Perry’s got accuracy that Temple doesn’t have, and the Tigers must open up and take advantage of it when the time is right. Festus has ways of keeping a fourth-quarter pass rush out of Perry’s pocket even if Leuontae Williams isn’t getting 4.0 YPC up the middle. The Tigers’ best play is a simple Screen Pass to Yates, who won’t have any back-side tacklers to worry about if Kearney’s set of big men is trapped behind the line in conditions that make it hard to turn and run the other way. We can see the Tigers closing a late-game gap on Kearney without doing more than tossing Yates, Frank, David Russell, and Gus Drinen the pigskin on short flares. But there’s always a threat of Perry launching a home run.
“How will the weather affect Saturday’s Class 4 state semifinal?” asks Hal Neisler of Regional Radio.
Glad you asked, Hal! As promised, here are three weather-contingent Final Score Predictions for Festus vs Kearney:
Prediction #1: Surprisingly Dry Conditions
Kearney proves a little too much for a Festus team that wasn’t supposed to win 10 games this season. Perry gets hot in the second half, and Jackson Frank adds a touchdown on a kick return to draw within a TD of the Bulldogs, but Temple hits Emmons on a 40-yard Screen Pass of Kearney’s own to make it 35-21. FINAL SCORE: KEARNEY 35, TIGERS 21
Prediction #2: Expected Rain, Surprisingly Mild Air
TGG’s afraid that Kearney also has an edge in a mild rain if Saturday’s skies turn gentle. If it’s a SOGGY semifinal contest, the DEEP Field Turf at Tiger Stadium will tend to get even wetter and heavier than you can believe underneath the boys’ feet. (The Geek knows this from letting his date flop down on the 50-yard line once, three days after a rain, and apologizing for the next two hours.) It’s the conditions for Emmons’ blockers to get an athletic Festus defensive line sliding the wrong way, and it isn’t advantageous for Russell to run his wide-receiver routes on a slow, soggy gridiron, either. You have to favor the power-football kingpins on a slower surface. PREDICTION: KEARNEY 24, TIGERS 13
Prediction #3: Snow and Sleet, Freezing Temperatures
Ooooooh!!! Now we’re talkin’. Ofodile’s 0-6 record against Show-Me Bowl tycoons is a blip on his otherwise shiny stats, but you know what’s not a blip? Ofodile’s offense is one of MSHSAA’s handiest units on a slippery field, and his defense has triumphed in the snow. It was a snowfall in which Festus conquered Warrenton in last year’s semifinals, showcasing how the Tigers can pare things down, protect the ball, and win a contest of execution on an ice rink. Pinkston can track Temple down on a freezing field, on which the electrifying Kearney signal-caller can’t use all of his hottest moves. Russell, Drinen, and Frank can press the Tigers’ advantage in playmakers at wide receiver, making one move to get Kearney’s defensive backs to slip and fall down, or at least slow down, searching for traction in the frost of a Wintry Mix postseason battle. Midmeadow Lane’s offense can hop, skip, and jump down a treacherous field while opponents miss their turns. The Gridiron Geek was saying that long before Week 14 of last season.
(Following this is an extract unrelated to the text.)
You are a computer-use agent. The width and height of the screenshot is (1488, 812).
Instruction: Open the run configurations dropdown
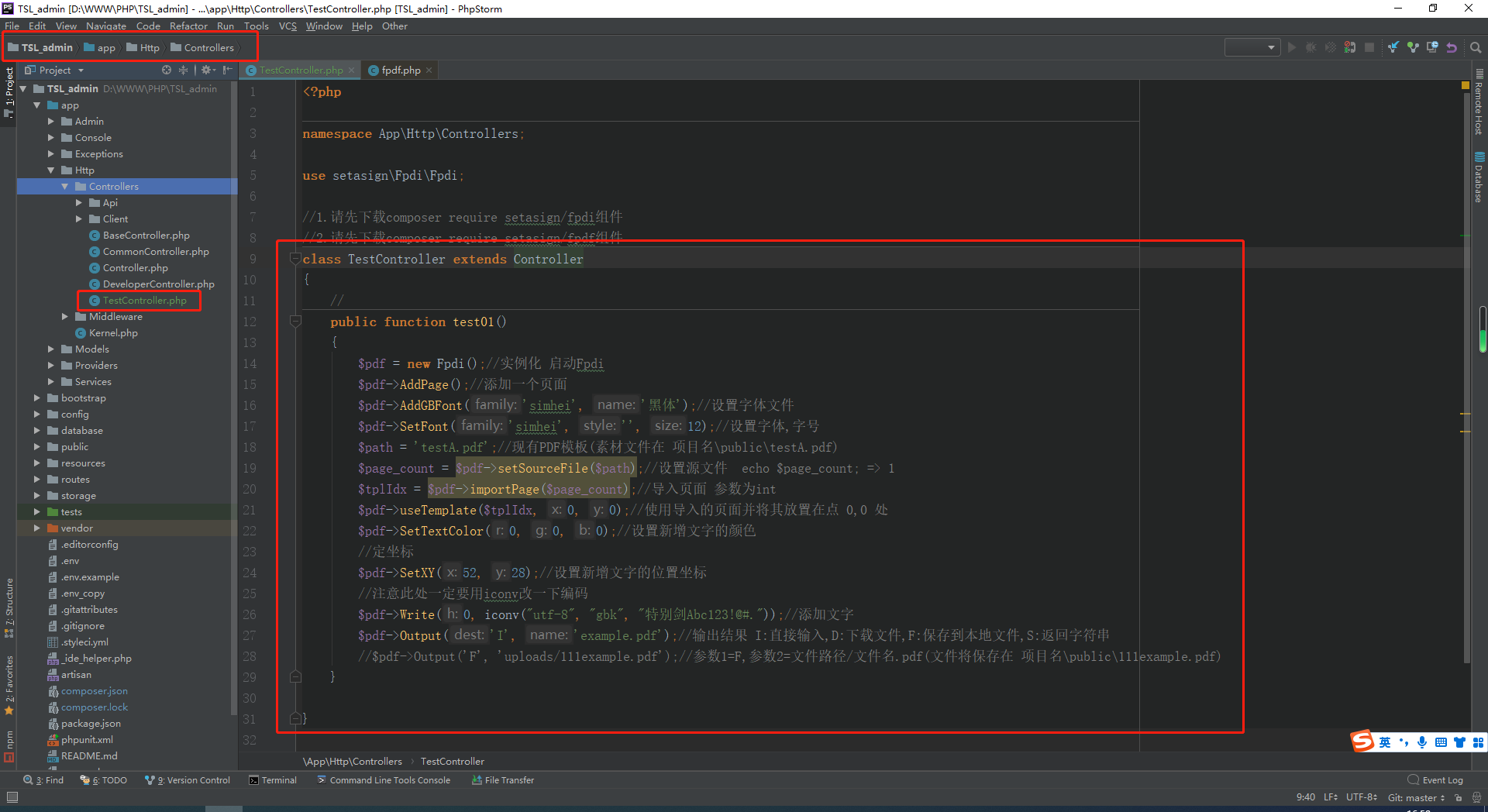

Essien Smith’s snowy “NFL Films” touchdown pass at Warrenton ran on a million TV screens thanks to KTVI’s Prep Red Zone. If it looks like the Tigers could make Snow Angels on the gridiron again, look out for an FHS upset victory and an earth-shaking second consecutive State Finals bid for Black & Gold. PREDICTION: TIGERS 26, KEARNEY 20
Enjoy watching the holiday football, everyone. Go Tigers and Lancers!